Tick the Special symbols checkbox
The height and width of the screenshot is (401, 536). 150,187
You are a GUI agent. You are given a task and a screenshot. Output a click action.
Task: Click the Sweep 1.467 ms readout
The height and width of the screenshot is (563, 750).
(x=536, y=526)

┄┄┄┄┄┄

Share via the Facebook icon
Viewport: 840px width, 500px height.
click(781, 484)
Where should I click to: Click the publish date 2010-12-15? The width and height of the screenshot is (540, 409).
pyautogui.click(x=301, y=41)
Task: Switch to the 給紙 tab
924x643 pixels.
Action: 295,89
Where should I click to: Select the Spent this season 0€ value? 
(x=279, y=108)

┄┄┄┄┄┄

* Exercise directions
Would you retype exactly the lines above, from the line with "Tick the Special symbols checkbox" to the line with "Task: Click the Sweep 1.467 ms readout", with both end lines kept and nothing more?

* Result
Tick the Special symbols checkbox
The height and width of the screenshot is (401, 536). 150,187
You are a GUI agent. You are given a task and a screenshot. Output a click action.
Task: Click the Sweep 1.467 ms readout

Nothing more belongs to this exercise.